Orang-orang seperti La Nyala, Tony Apriliani, Roberto Row, Harbiansyah Hanafiah dan yang lainnya, tidak puas dengan kinerja Djohar yang dianggap sudah tak taat statuta dan terlalu taat kepada pengusaha Arifin Panigoro.

Salah satu yang disesalkan adalah penambahan jumlah klub kompetisi kasta tertinggi dan mengubah operator kompetisi dari Badan Liga Indonesia (BLI) yang menggulirkan Indonesia Super League (ISL)  ke PT Liga Prima Sportindo (LPIS) yang menggulirkan Indonesia Premier League (IPL). Dua hal itu dianggap kesalahan fatal dan tak bisa dimaafkan.

Dan yang terjadi kemudian,  mereka tetap menggulirkan ISL dengan menarik klub-klub yang mendukung. Banyak klub dan pemain terbaik Indonesia akhirnya ikut ISL, dan dualisme kompetisi kembali terjadi. Kemudian, sebagai induk organisasi yang legal dan formal baik dari AFC dan FIFA maupun pemerintah, PSSI —setelah berkonsultasi dengan FIFA dan berdasarkan statuta FIFA— tidak mengizinkan pemain-pemain yang berkompetisi di luar PSSI, tak bisa membela tim nasional.

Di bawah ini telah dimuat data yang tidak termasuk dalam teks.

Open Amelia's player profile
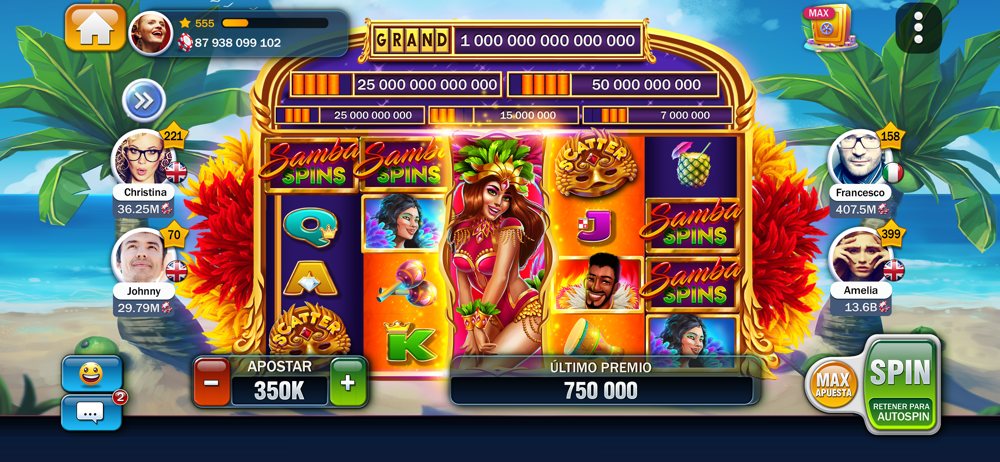(x=860, y=256)

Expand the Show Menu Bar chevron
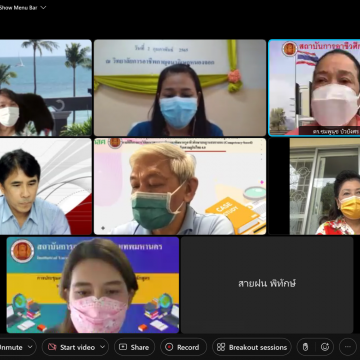(43, 7)
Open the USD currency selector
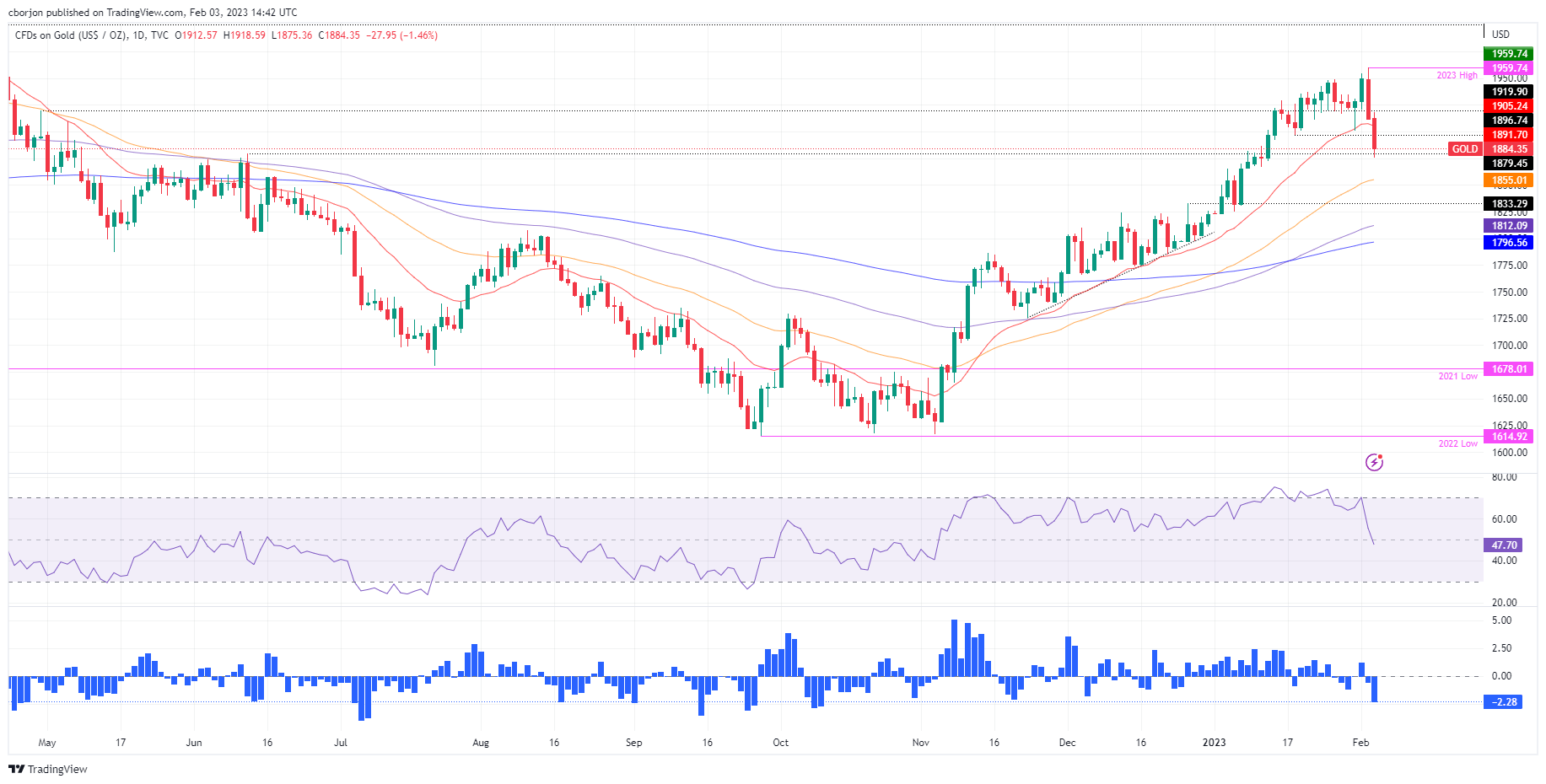1546x784 pixels. (x=1500, y=35)
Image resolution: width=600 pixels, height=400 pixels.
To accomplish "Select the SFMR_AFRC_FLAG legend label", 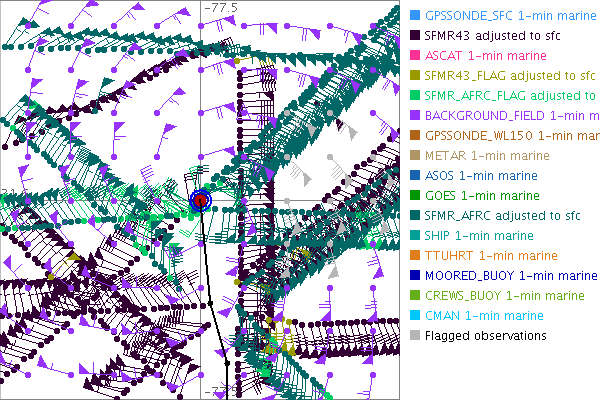I will click(510, 96).

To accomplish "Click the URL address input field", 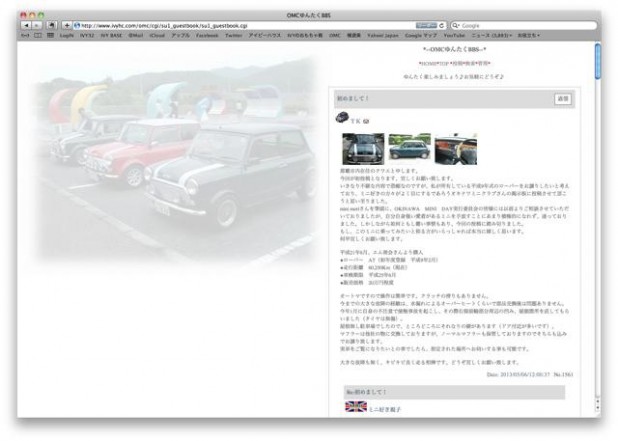I will 250,24.
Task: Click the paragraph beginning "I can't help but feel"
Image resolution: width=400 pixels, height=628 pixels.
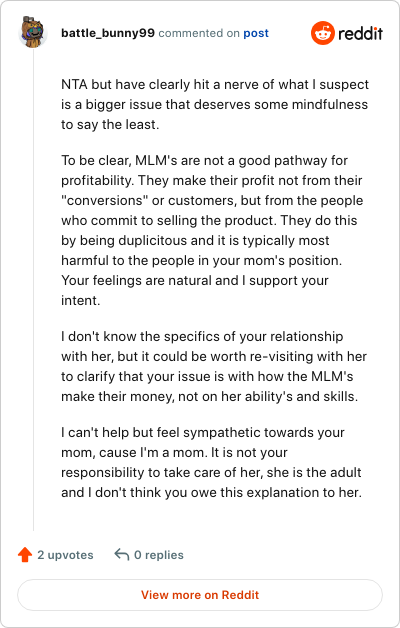Action: [x=211, y=463]
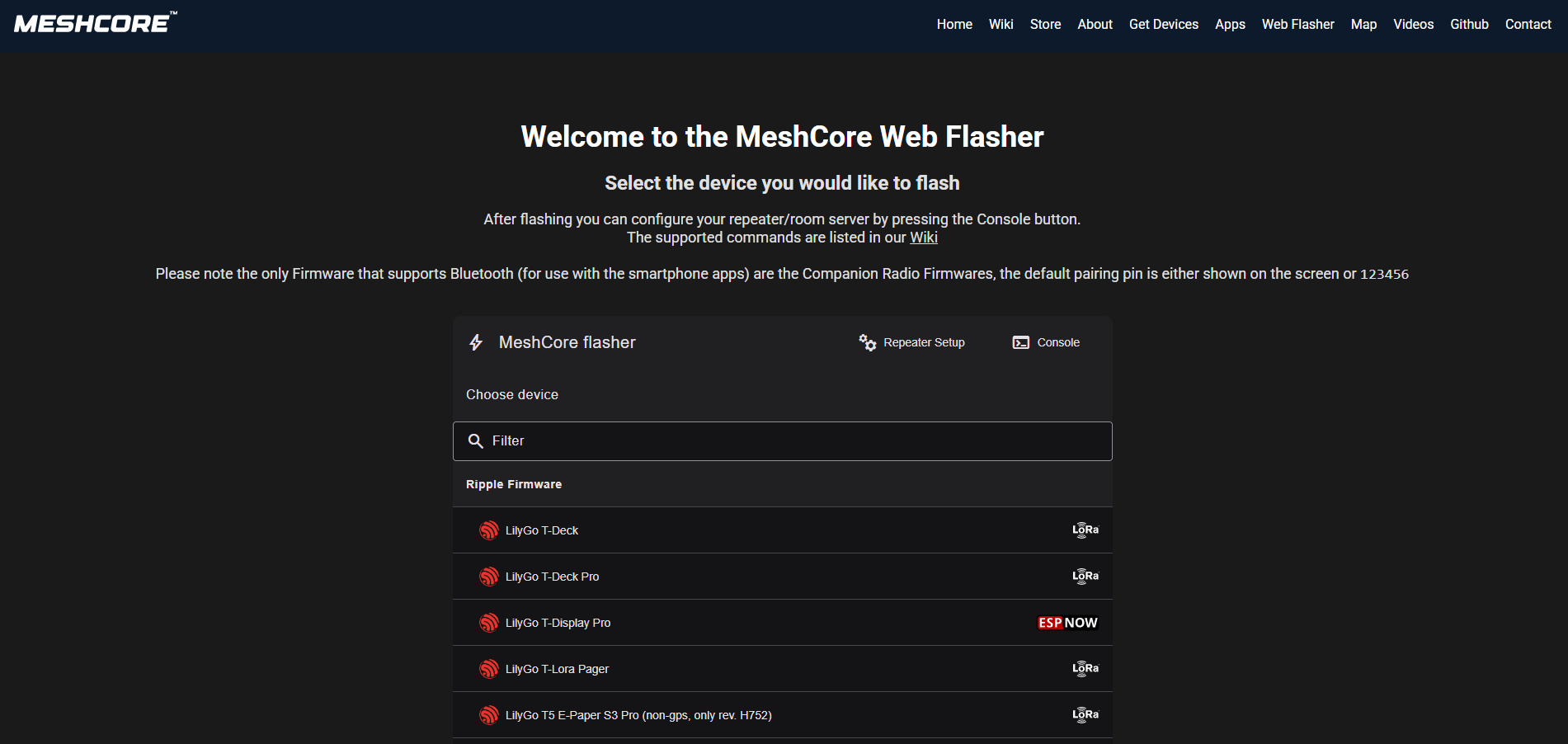The width and height of the screenshot is (1568, 744).
Task: Click the lightning bolt flasher icon
Action: click(476, 342)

Keputusan PSSI ini mendapat banyak kecaman karena yang terjadi kemudian timnas kita dicabik-cabik Bahrain 10-0 dalam pertandingan terakhir Pra Piala Dunia 2014 Zona Asia.

Sebenarnya, FIFA masih melonggarkan: sebelum ada keputusan resmi, para pemain yang bermain di kompetisi di luar federasi masih bisa membela timnas. Malaysia masih membolehkan Safee Sali yang bermain di Pelita Jaya memperkuat negaranya.

Begitu juga beberapa pemain Singapura. Masalahnya adalah, friksi antara PSSI dan kelompok yang kemudian membentuk KPSI sudah semakin tajam, dan PSSI kukuh tak mau melunak dengan alasan takut sanksi FIFA.

Yang terjadi kemudian, ketika PSSI melakukan kongres tahunan di Palangkaraya, KPSI juga melakukan Konggres Luar Biasa (KLB) di Ancol. Di sana, La Nyala Mattalitti yang selama ini selalu bersuara keras sebagai simbol perlawanan, diangkat menjadi Ketua PSSI versi KPSI, dan muncullah 7 manifesto mereka yang salah satunya saya kutip di atas, meski kemudian mereka mengatakan itu tak benar dan mereka mengeluarkan manifesto yang sebenarnya.

Yang menarik adalah, dalam beberapa kesempatan La Nyala mengatakan bahwa perjuangannya melawan PSSI murni dari hati nurani. Ini menjawab tudingan banyak orang bahwa Nirwan D Bakrie berada di belakang dirinya, termasuk yang membiayai klub-klub ISL saat ini. “Demi Allah, saya tak kenal Nirwan D Bakrie saat melawan PSSI,” kata La Nyala seperti dikutip banyak koran dan televisi.

Namun, sebelum pemilihan Ketua PSSI-KPSI, dia mengatakan:

 “Saya mau dicalonkan sebagai ketua kalau digandengkan dengan Rahim Soekasah karena dia dekat dan yang paling mengerti pemikiran Nirwan  Bakrie...” Jadi? Anda bisa menilai sendiri.

Selama ini, Djohar Arifin Husein dianggap sebagai bonekanya Arifin Panigoro, pengusaha minyak yang membiayai LPI (saat melawan Nurdin Halid)  hingga PSSI hari ini setelah dana dari pemerintah dibekukan.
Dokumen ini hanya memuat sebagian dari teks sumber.